When it comes to Wellbeing, do you feel that you’re not sure what the right thing to say or do is? Are you worried as a teacher, parent, carer or friend that if you ask the wrong thing or difficult questions you may make things worse? This is why so many pretend or stay clear of addressing and supporting those issues in our schools, classes, playgrounds, homes, communities as well as with each other.
Wellbeing is complex. Wellbeing is unique to everyone. Wellbeing begins with an individual ‘knowing themselves’, their strengths, weaknesses and the way their unique magical ingredients makes them who and what they are as a human being. If we were all the same the world would be full or robotic human beings, and that would be a very sad world indeed.
When thinking about Wellbeing in your school consider the following:
- Make sure the leadership and management in your school supports and drives every effort to promote emotional, physical and mental health.
- The curriculum, teaching and learning promotes and teaches resilience through social and emotional support.
- Give the children and young people a voice. Allow them to be decision makers in the process of addressing Wellbeing in and around the school.
- Prioritise staff development in the area of Wellbeing so that they can address their own needs as well as the needs of the learners. If your staff are not well, then teaching and learning will suffer.
- Have clear systems for identification, monitoring and impact of any interventions you put in place.
- Working with, and including parents is crucial. Create ‘Parent Wellbeing Networks’ and run session with them too. Ask them what they are concerned about. Tap into their expertise also.
- Make sure your targeted support and appropriate referrals to a School Counselor or Wellbeing Officer are clear for all staff.
- Take time to consider and implement an ethos, culture and school environment that embraces Wellbeing which promotes respect and values diversity. A school that lives and breathes personal Wellbeing and the wellbeing of others is an outstanding school in its own right.
Understanding and practicing Wellbeing must be experiential. You cannot teach and embed Wellbeing without experiencing what it is. It relates directly to our every day lives and that’s why interweaving Wellbeing into daily teaching and learning through knowing how to ‘do’ and ‘reflect’ on Wellbeing is crucial. Getting students to discuss and share what Wellbeing means to them is a good starting point.

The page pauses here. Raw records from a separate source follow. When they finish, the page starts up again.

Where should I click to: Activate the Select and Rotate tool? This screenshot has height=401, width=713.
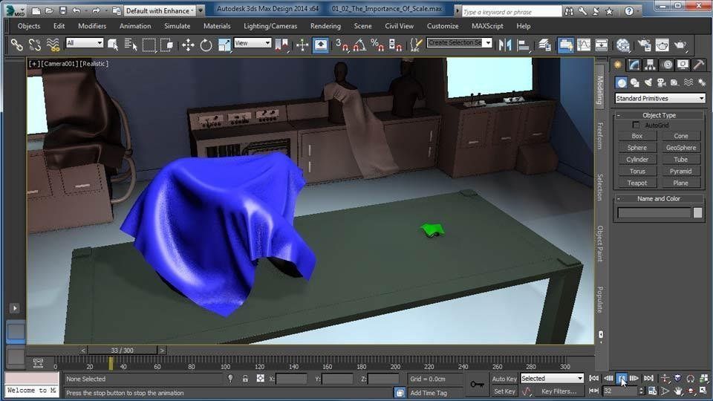tap(206, 45)
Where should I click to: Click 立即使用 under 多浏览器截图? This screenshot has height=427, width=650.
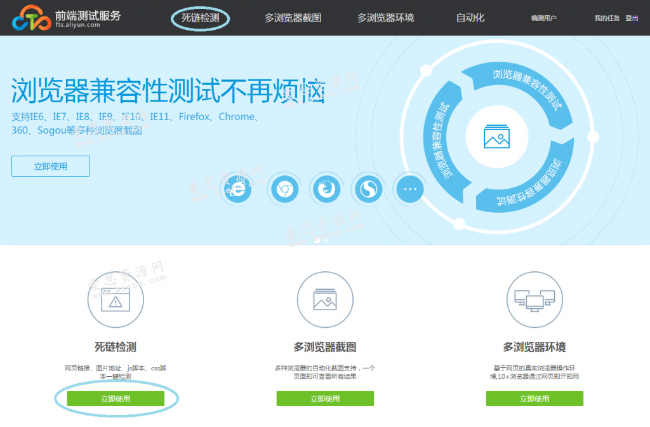click(325, 398)
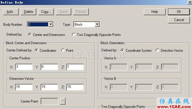This screenshot has height=109, width=192.
Task: Expand the Type dropdown showing Block
Action: pos(97,24)
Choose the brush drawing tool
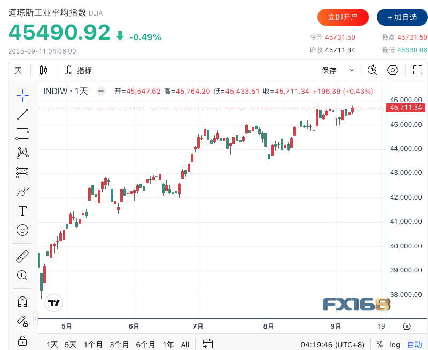 (22, 192)
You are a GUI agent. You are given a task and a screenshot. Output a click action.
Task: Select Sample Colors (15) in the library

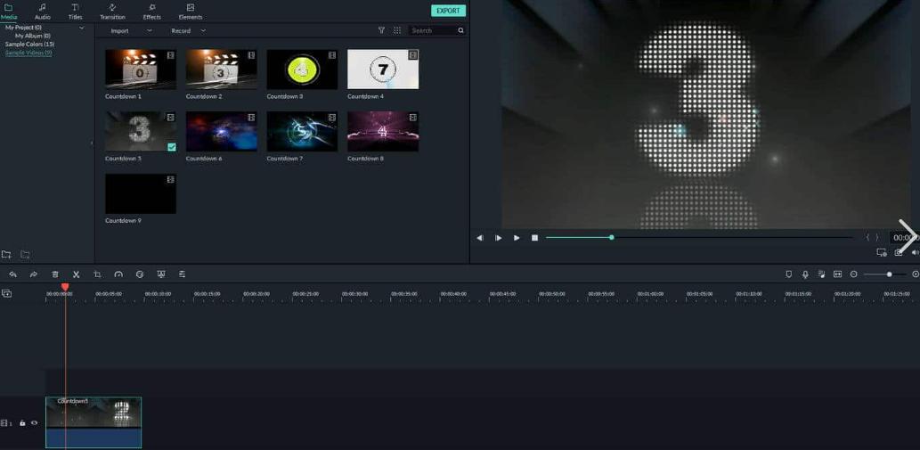tap(29, 44)
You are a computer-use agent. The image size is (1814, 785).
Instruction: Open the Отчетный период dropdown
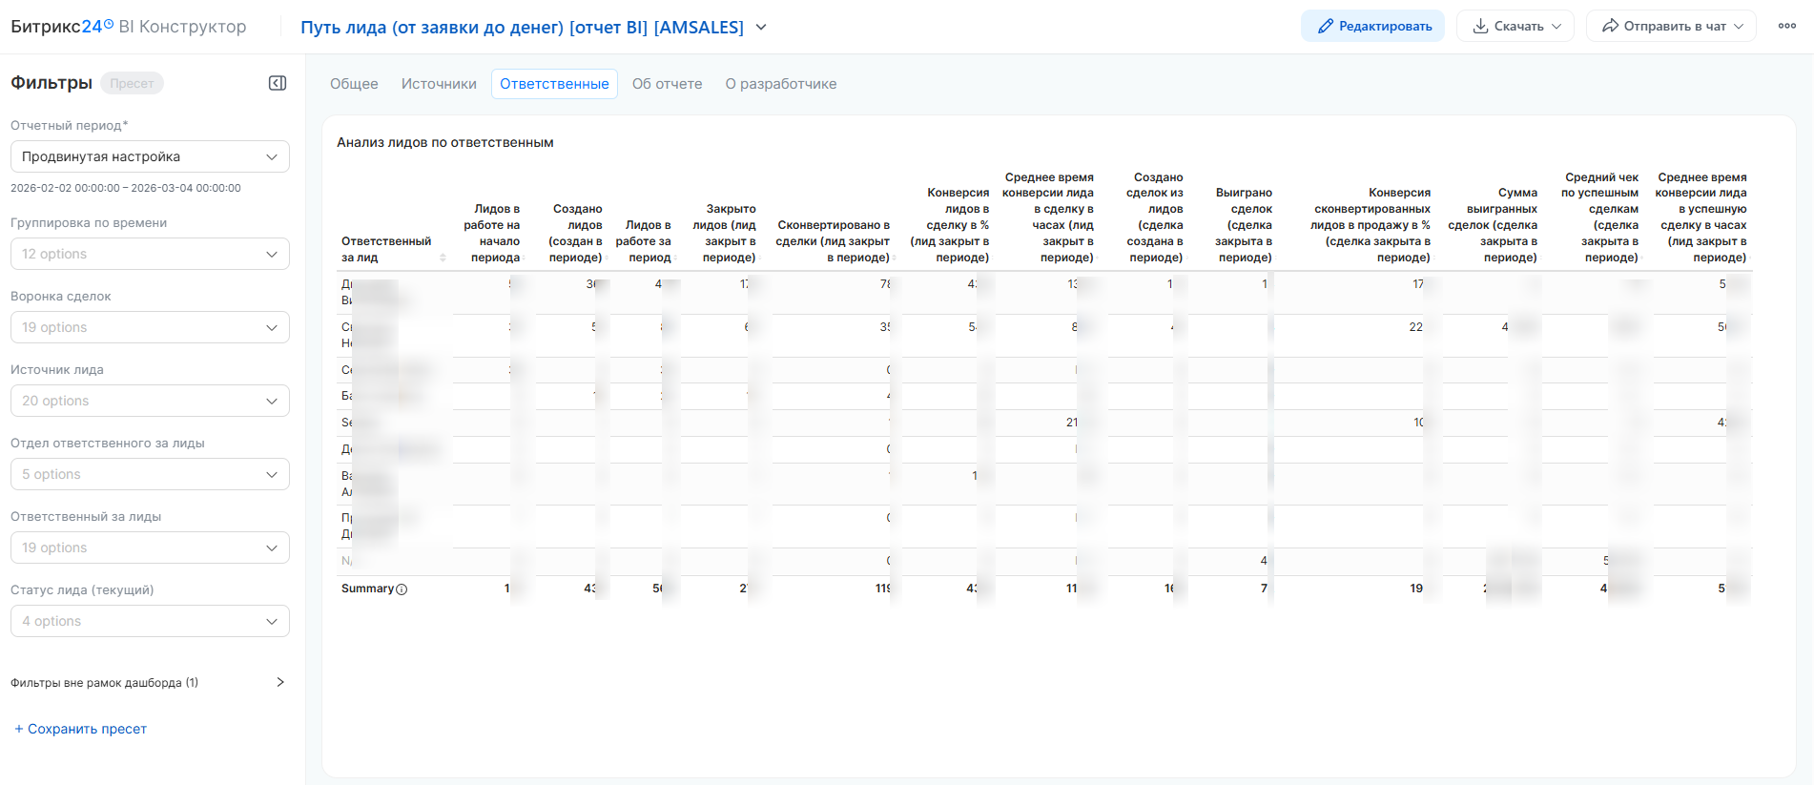click(150, 156)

Increasingly we hear that children and young people are feeling stressed and anxious about school, exams, tests and the realisation that competitive learning has it’s pressures on everyone. This is the case for teachers too. A lack of understanding about stress and anxiety in itself can lead to depression, self-harm and suicidal thoughts. Our aim as teachers needs to ensure we address the skills needed for children and young people to learn about themselves. What they do and cope well with, and what they don’t do as well and cope with. Coping mechanisms and ‘knowing oneself’ are the main foundations of Wellbeing.
Because each individual is unique, unless you can find out what the issues are through individual support, group work or open class discussion then they may feel they are the only ones experiencing these difficulties, when in all honesty, once the discussion is in full flow and there is trust and openness, they will begin to glean that others too may experience similar thoughts and emotional turmoil. You will be surprised how they can support each other by sharing their own personal coping mechanisms.
This short paper can only get you thinking about Wellbeing for yourself, in your school, your home, community and family life. What I can offer you is my lifetime experience as an International Mental Health Ambassador and Suicide Survivor in crafting a bespoke Wellbeing Progamme/Philosophy and application in your educational setting. When you get another chance to live your life you can see and experience the world in a whole new different light. A light that can help, save and guide others to a better understanding in practicing and developing their own Wellbeing.
We need to consider what we can do to help each other and the children we teach — and there is a great deal.